この間のサジェーナ様との番組収録を乗り越えられたのはルティのおかげだし、番組だけじゃなく、これまでのラジオ局作りでだって立派な相棒だ。
「我の場合は、どちらかというとサスケに導かれているようなものだが……」
「そんなことないよ。ルティちゃんはルティちゃんで、あたしじゃ引き出せない松浜せんぱいの優しさを引き出せてるんだもん」
「優しさよりもツッコミを求めてるお前がそれを言うか」
「あたしの場合は、優しくしてもらっても全然しっくりこないんですよ。鋭いツッコミをもらったほうが、ずっとずーっと楽しいです」
「確かに、我もサスケとカナの丁々発止なやりとりは聴いていて楽しい。かといって、我がそのやりとりをできるかというと無理な話で……」
「でしょ? それと同じで、あたしもルティちゃんとせんぱいがやってるようなのんびりしたやりとりは無理だってこと」
「あれが無理だというのか」
「うんっ、絶対無理!」
なんつー満面の笑顔で言い切るんだ、コイツは……
でも、有楽の言うとおり、今更ルティとやったようなのんびりとしたトークは絶対に無理だと思う。かといって、ルティに対して有楽とやるようなハードヒットなトークはしたくない。
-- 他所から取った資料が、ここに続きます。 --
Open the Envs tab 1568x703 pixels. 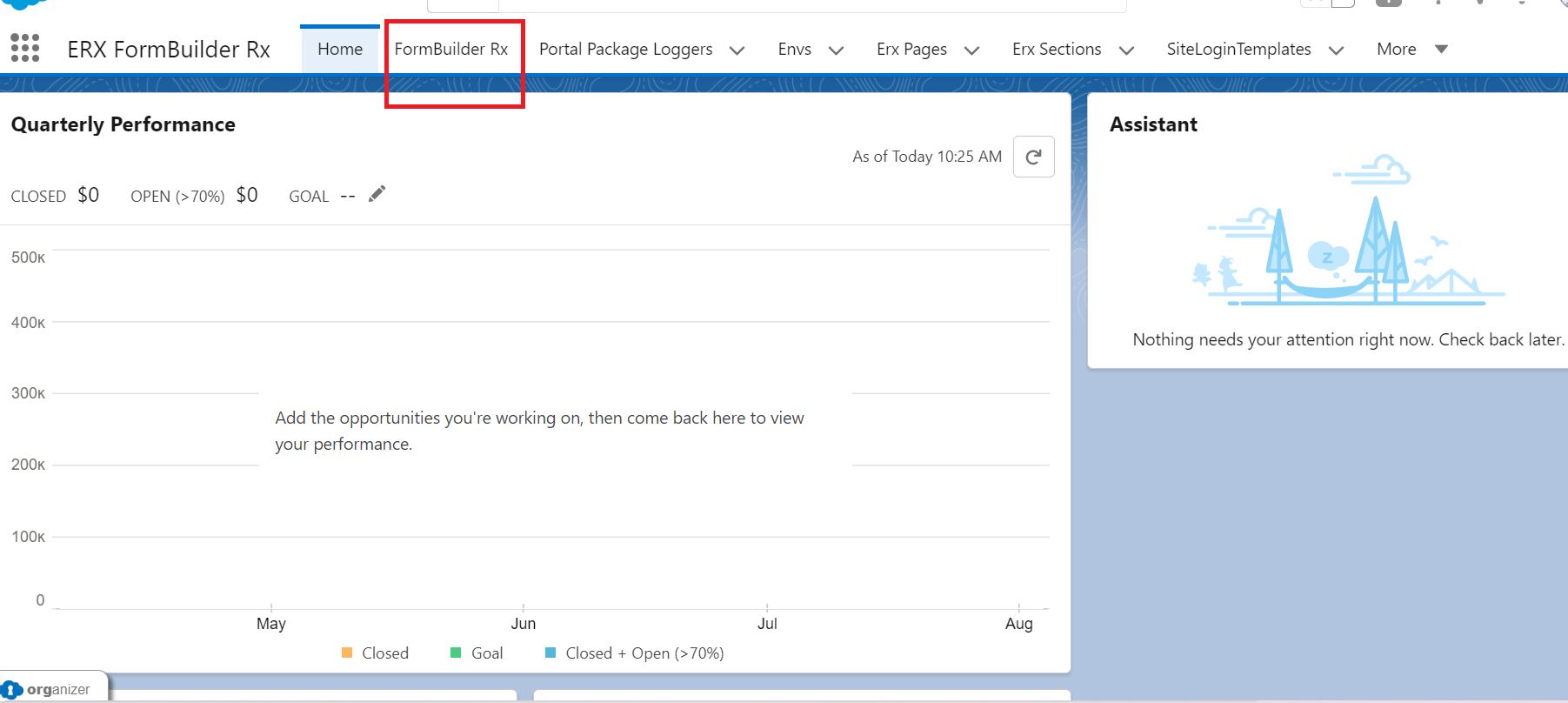(794, 50)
それぞれのスタイルに合わせてトークするのも、パーソナリティの能力のひとつ。有楽が俺の『動』の部分を引き出してくれたように、ルティは俺の『静』の部分を引き出してくれた。
よくよく考えてみれば、俺は正反対な相棒を得ることができたぜいたく者なのかもしれないな。
「ならば、我もサスケの相棒としてまだ見ぬ表情を引き出さねば」
「あたしも、どんどん先輩を困らせてもっともっと先輩からにツッコミをもらわなくちゃ」
「ルティはともかく、どうして有楽はそこで不穏な方向へ持っていくかな……」
「そうっ、それです! 今みたいなツッコミが欲しいからです!」
目を輝かせて言ってくるあたり、有楽が演技じゃなく本気でそう考えてることが思いっきり伝わってくる。こいつ、どんだけ俺のツッコミが好きなんだよ。
でもまあ、堅苦しく考えていたことをソフトに話せたし、一応感謝だけはしておこう。心の中だけでひっそりと。